Banks outperformed while mining companies faced challenges in paying dividends in the third quarter of 2023, according to the latest global dividend survey by Janus Henderson, a fund management firm.
The survey revealed that the global dividend total for the largest 1,200 companies fell by 0.9% to $US421.9 billion in Q3. The dip led Janus Henderson to revise its 2023 dividend forecast from $US1.64 trillion to $US1.63 trillion, still a 4.4% year-on-year increase.
Cuts in the mining sector were substantial, with dividends falling 36.9% on an underlying basis, driven by Australia’s mining giants like BHP, Fortescue Metals Group, and Rio Tinto.
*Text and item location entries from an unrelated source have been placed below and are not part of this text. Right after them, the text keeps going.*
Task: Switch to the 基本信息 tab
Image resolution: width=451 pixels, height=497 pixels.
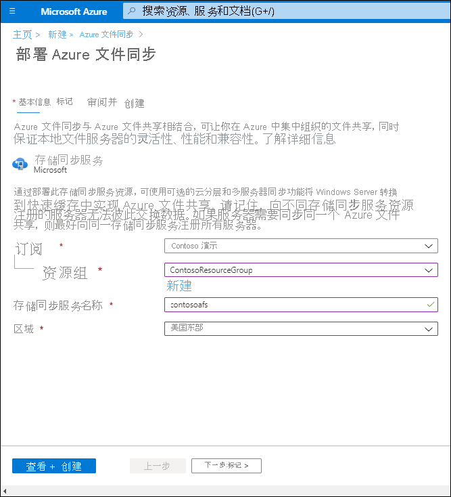Action: click(34, 102)

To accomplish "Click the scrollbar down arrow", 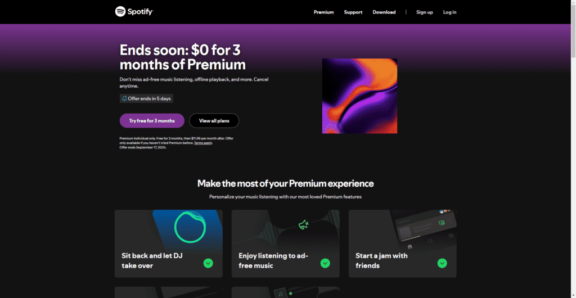I will pos(573,295).
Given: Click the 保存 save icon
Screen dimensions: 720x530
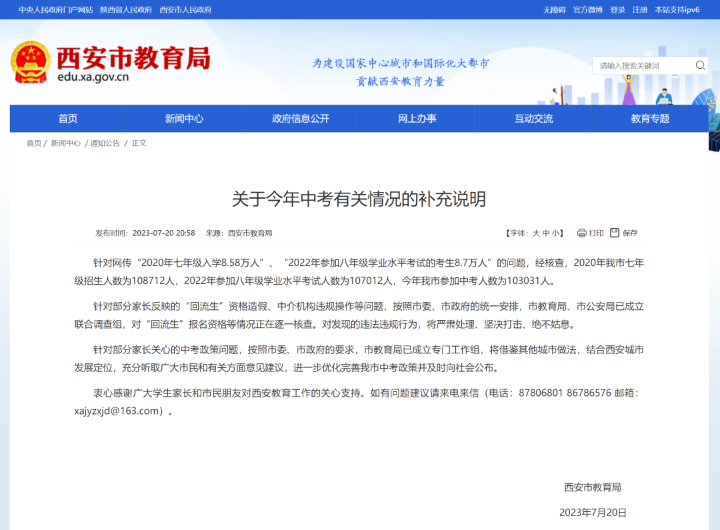Looking at the screenshot, I should click(x=615, y=233).
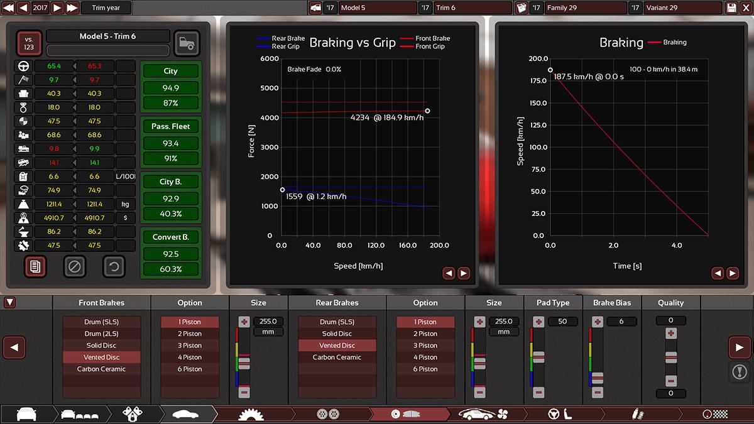
Task: Click the City demographic button
Action: [x=170, y=71]
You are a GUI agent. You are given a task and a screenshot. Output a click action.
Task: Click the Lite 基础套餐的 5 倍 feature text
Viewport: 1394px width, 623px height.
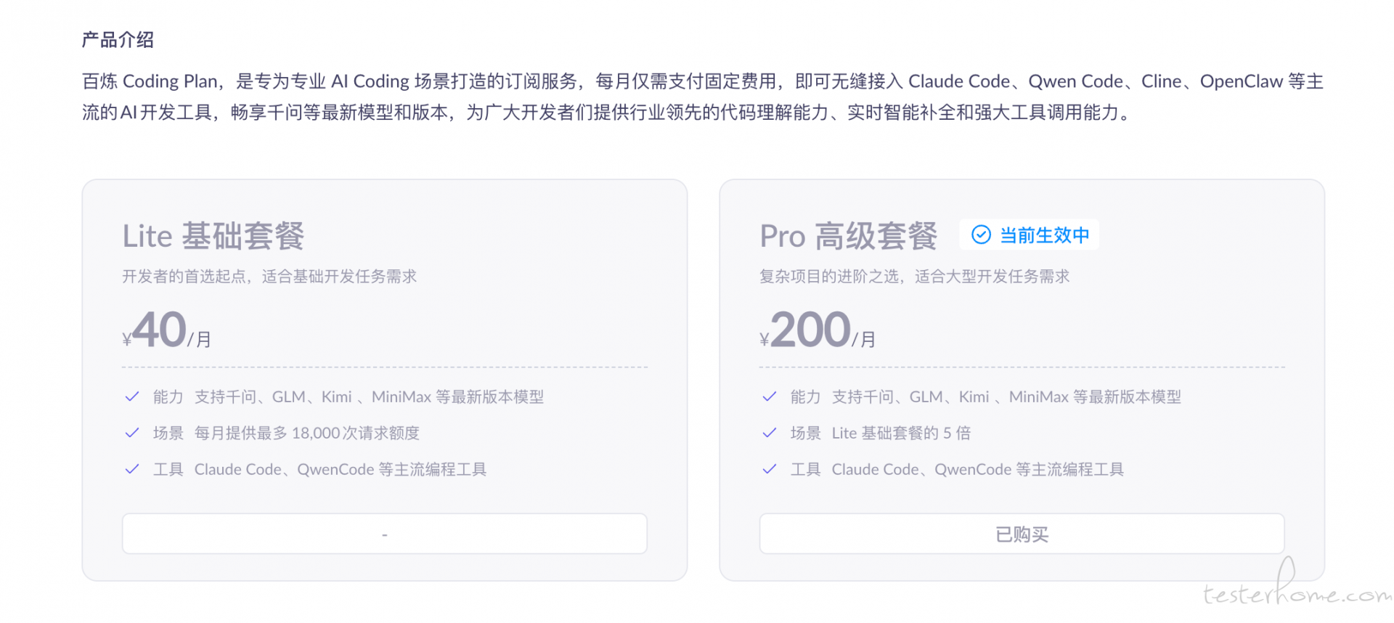[900, 433]
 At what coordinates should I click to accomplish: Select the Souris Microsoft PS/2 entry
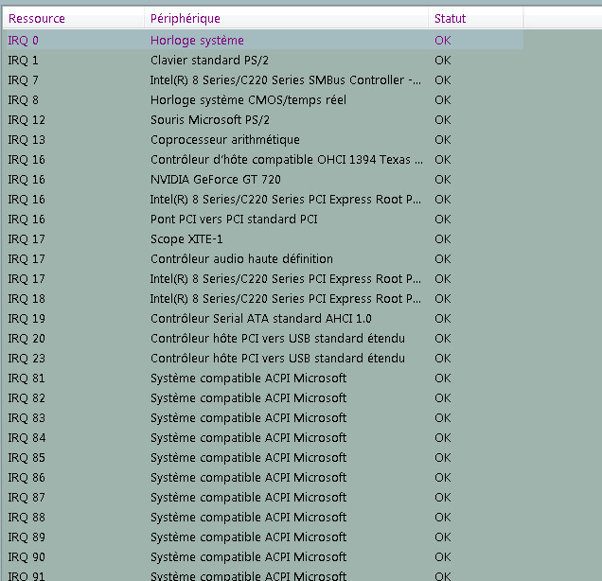[210, 119]
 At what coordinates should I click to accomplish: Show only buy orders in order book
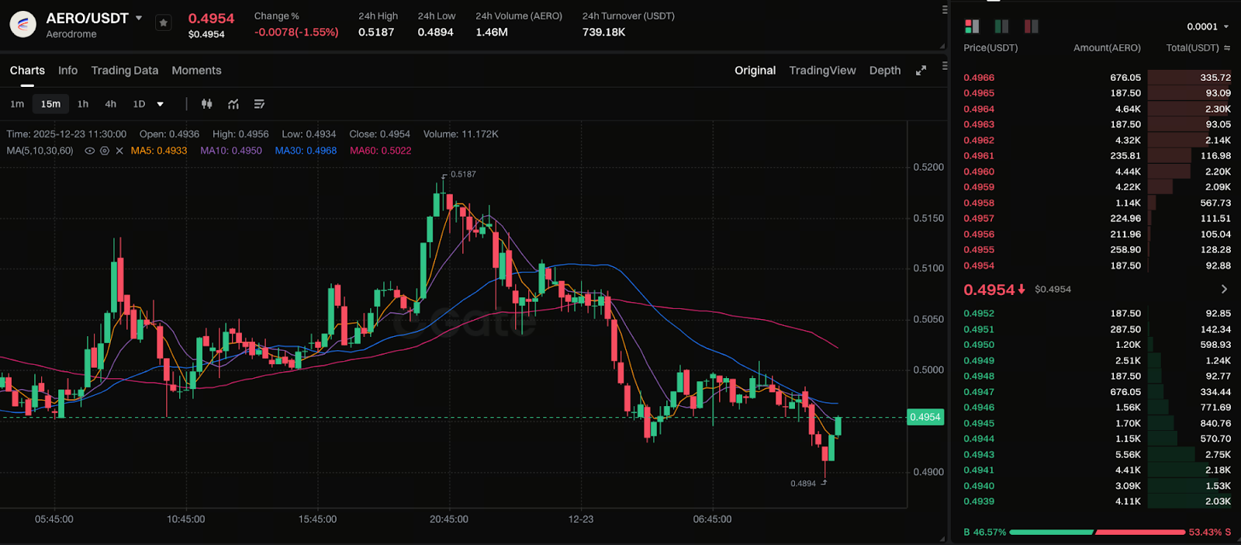point(1001,26)
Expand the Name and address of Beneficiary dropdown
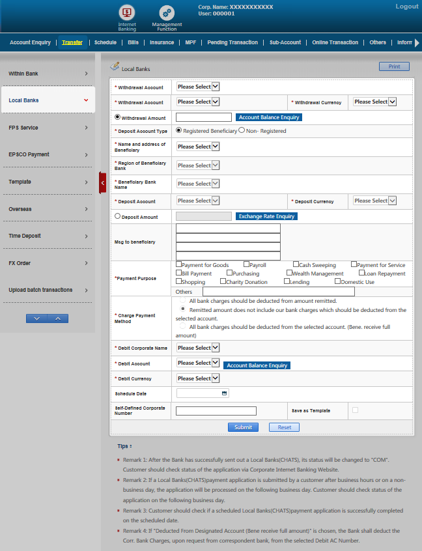Viewport: 422px width, 551px height. tap(198, 147)
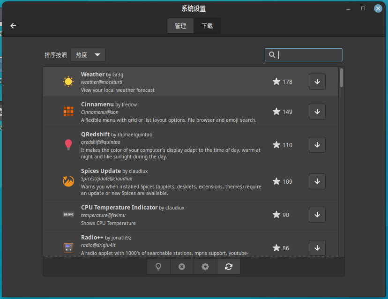Viewport: 388px width, 299px height.
Task: Download the Cinnamenu applet
Action: pyautogui.click(x=317, y=112)
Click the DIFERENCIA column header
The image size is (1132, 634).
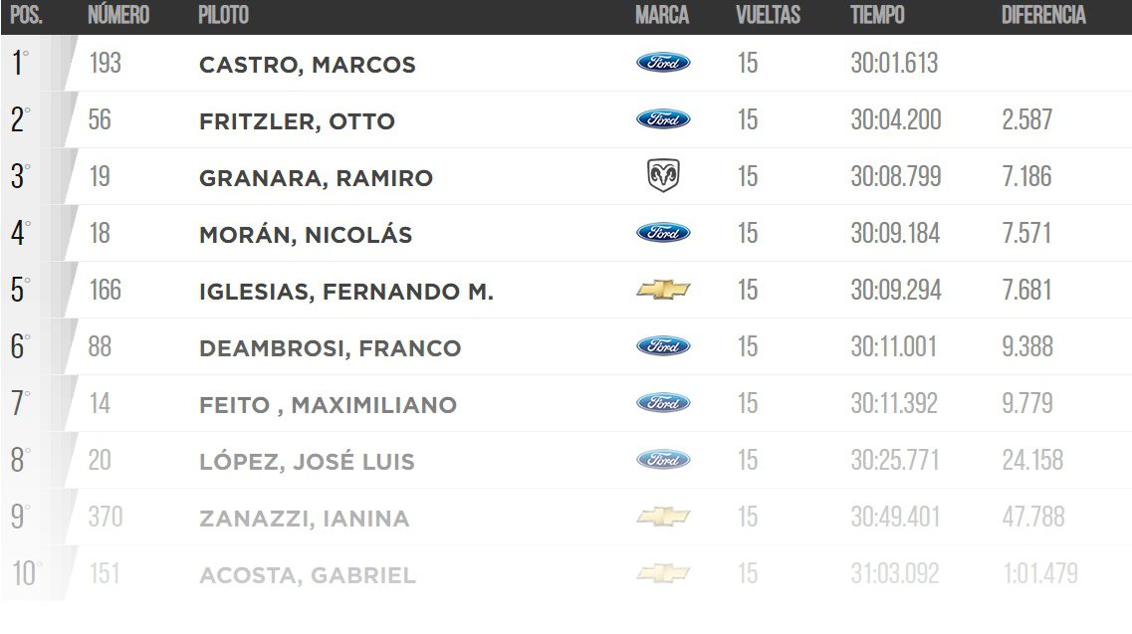(x=1043, y=16)
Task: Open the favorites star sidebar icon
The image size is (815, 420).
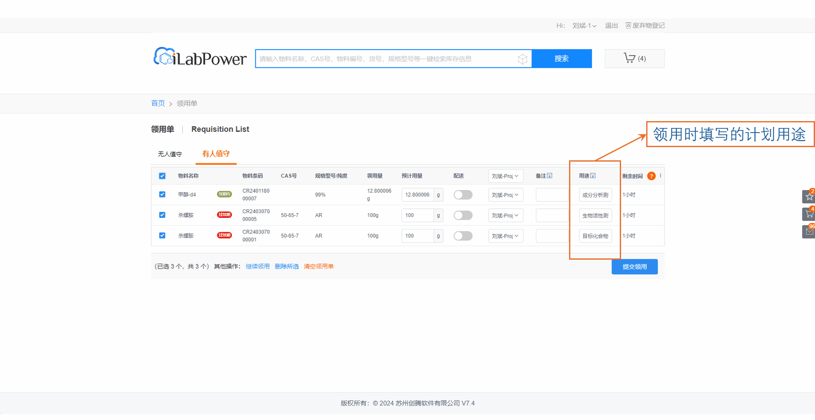Action: point(809,197)
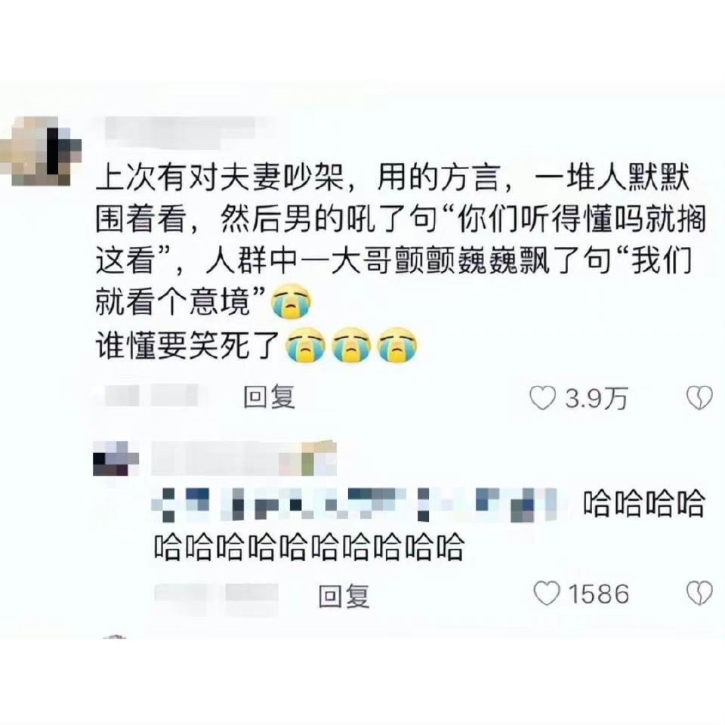This screenshot has height=725, width=725.
Task: Open the second commenter's blurred username
Action: 215,458
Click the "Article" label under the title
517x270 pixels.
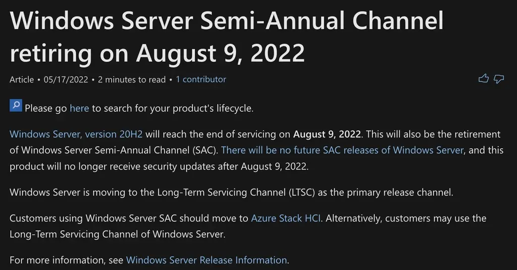(22, 79)
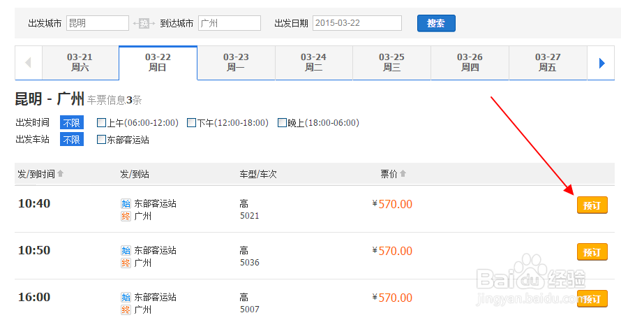Click origin station icon for 16:00 trip
The height and width of the screenshot is (320, 621).
click(126, 298)
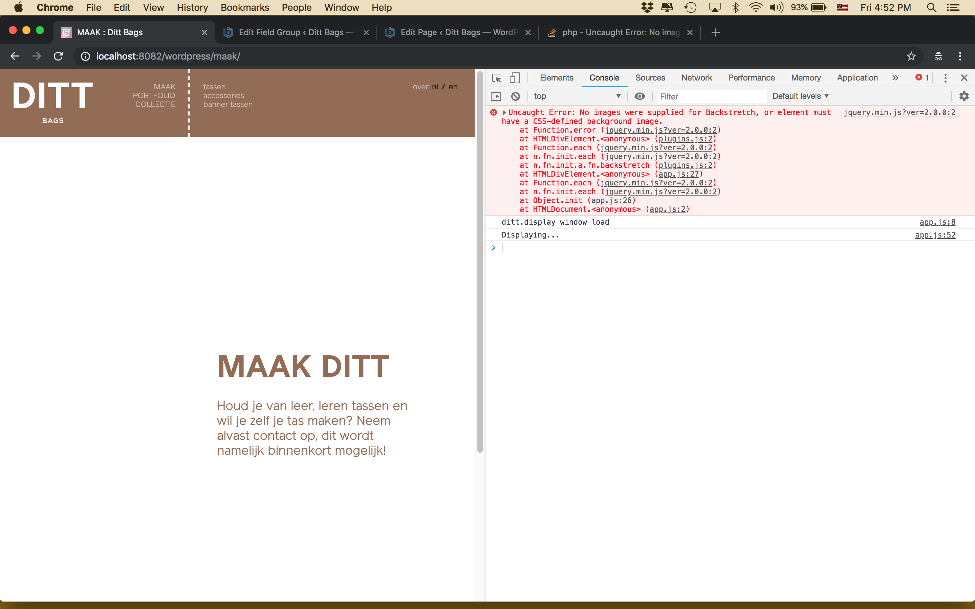Viewport: 975px width, 609px height.
Task: Clear the console messages
Action: [516, 96]
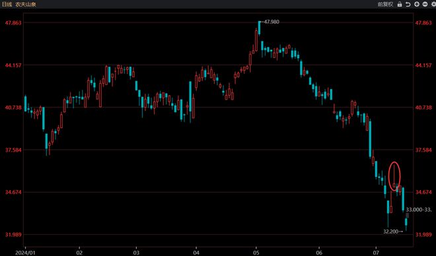Click the red-circled candlestick in July
Image resolution: width=436 pixels, height=256 pixels.
click(x=394, y=176)
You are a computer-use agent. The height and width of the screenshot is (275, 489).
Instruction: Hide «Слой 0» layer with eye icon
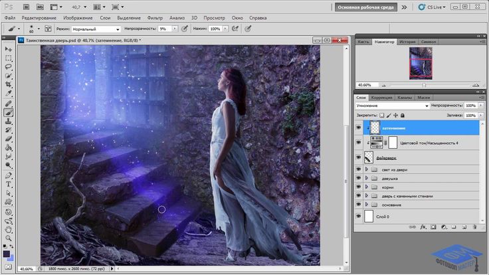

Despite the challenges in the mining sector, the survey showed an underlying growth of 0.3%, considering special dividends and exchange rates, aligning with long-term trends.
Banks globally stood out, with a 9.3% rise in dividends, particularly in Australia, where the Big Four banks increased dividends by about 14% year-on-year.
China reached a new dividend record, primarily due to PetroChina and China Mobile. Chinese companies raised payouts by 7.8% to a record $US38.2 billion.
In the United States, dividends grew by 4.5%, and Canada performed well due to its strong banking and oil sectors.
European dividends continued their robust growth, driven by banks, while the UK saw a balance between lower mining payouts and increases in other sectors.
Despite some doubts about earnings performance, most large dividend-paying U.S. companies increased or maintained their payouts in Q3, contributing to a 4.5% increase in U.S. dividends.
Overall, the survey highlighted that despite challenges in certain sectors, the global dividend landscape remained resilient, with companies adapting to changing economic conditions and showing steady growth.